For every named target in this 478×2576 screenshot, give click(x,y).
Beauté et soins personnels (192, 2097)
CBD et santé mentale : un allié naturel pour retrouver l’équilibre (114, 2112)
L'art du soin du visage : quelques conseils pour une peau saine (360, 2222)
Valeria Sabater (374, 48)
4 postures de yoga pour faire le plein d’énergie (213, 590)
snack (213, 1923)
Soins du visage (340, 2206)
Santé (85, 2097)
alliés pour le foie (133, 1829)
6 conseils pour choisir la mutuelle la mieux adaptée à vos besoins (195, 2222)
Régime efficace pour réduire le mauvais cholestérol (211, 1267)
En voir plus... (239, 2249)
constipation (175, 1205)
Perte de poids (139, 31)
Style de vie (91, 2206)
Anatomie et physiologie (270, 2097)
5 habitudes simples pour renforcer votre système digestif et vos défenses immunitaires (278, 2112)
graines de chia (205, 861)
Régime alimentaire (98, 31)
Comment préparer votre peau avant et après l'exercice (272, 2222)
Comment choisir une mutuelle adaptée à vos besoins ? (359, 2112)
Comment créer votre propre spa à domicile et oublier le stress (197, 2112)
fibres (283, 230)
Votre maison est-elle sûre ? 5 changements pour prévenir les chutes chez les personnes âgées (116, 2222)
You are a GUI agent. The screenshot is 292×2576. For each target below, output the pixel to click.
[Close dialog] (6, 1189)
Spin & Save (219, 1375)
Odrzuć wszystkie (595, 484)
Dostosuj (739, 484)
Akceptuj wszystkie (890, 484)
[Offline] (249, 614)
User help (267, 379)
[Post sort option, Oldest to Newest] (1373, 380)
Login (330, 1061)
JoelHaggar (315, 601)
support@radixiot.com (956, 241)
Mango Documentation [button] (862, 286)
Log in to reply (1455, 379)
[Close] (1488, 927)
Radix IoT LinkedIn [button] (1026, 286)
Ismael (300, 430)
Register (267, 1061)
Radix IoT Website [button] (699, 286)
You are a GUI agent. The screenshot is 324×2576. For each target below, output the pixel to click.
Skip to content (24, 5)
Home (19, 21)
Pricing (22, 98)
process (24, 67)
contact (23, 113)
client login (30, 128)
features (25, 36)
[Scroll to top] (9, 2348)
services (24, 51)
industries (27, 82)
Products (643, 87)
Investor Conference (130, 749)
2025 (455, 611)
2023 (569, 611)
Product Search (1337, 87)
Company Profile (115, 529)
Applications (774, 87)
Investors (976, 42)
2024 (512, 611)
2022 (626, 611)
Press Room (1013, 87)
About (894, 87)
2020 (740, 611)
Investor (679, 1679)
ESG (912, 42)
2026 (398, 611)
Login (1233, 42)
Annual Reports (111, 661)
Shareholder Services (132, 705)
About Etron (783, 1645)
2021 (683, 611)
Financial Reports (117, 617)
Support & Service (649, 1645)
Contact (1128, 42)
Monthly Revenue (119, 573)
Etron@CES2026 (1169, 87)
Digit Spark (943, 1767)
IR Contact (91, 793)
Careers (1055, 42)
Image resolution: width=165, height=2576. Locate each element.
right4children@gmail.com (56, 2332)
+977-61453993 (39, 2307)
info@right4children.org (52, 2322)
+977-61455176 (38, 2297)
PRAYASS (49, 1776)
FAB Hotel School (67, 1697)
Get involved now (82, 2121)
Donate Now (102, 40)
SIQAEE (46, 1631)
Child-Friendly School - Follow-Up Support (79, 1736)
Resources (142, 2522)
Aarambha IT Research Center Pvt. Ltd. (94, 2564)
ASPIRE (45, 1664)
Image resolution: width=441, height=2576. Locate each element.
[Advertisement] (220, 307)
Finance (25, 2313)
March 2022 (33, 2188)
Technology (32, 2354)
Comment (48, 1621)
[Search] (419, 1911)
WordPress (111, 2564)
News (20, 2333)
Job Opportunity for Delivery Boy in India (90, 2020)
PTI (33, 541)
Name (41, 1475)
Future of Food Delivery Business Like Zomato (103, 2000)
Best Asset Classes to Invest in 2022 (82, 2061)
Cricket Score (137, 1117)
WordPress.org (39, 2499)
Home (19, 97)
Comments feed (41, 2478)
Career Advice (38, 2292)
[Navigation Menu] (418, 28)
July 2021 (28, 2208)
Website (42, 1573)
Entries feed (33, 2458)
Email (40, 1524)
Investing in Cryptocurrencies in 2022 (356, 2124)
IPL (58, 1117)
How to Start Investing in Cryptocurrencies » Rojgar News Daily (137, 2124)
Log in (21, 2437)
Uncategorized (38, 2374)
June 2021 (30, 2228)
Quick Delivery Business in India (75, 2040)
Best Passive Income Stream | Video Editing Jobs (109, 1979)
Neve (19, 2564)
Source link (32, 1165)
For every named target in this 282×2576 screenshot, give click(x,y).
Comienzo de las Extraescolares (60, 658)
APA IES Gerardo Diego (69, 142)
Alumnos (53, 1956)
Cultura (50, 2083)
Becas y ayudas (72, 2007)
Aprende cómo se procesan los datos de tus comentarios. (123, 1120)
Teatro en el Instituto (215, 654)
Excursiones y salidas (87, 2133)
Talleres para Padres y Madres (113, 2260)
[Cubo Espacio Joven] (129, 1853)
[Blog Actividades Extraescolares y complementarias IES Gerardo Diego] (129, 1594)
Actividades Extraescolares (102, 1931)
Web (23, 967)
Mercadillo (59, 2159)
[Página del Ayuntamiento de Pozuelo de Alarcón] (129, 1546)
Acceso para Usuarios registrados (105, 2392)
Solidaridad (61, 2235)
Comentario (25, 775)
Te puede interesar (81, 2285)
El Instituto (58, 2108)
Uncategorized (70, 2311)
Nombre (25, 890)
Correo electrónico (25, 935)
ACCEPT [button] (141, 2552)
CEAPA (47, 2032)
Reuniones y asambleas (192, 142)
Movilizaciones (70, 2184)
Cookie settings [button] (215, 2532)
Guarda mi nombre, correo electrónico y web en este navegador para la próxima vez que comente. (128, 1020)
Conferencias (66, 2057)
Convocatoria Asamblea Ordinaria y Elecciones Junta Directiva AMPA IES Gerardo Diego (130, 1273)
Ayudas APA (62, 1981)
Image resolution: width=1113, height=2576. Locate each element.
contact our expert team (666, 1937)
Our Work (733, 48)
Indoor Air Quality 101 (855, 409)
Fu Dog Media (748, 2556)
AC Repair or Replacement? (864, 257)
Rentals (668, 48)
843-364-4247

:::::

### [WORK TO COMPLETE]
I'd like every line with the string "resolution" copied from the listing.

### [SOLUTION TO THIS TASK]
Image resolution: width=165, height=2576. Locate each element.
Image resolution: width=441, height=2576. Locate each element.
Image resolution: width=1113, height=2576. Locate each element.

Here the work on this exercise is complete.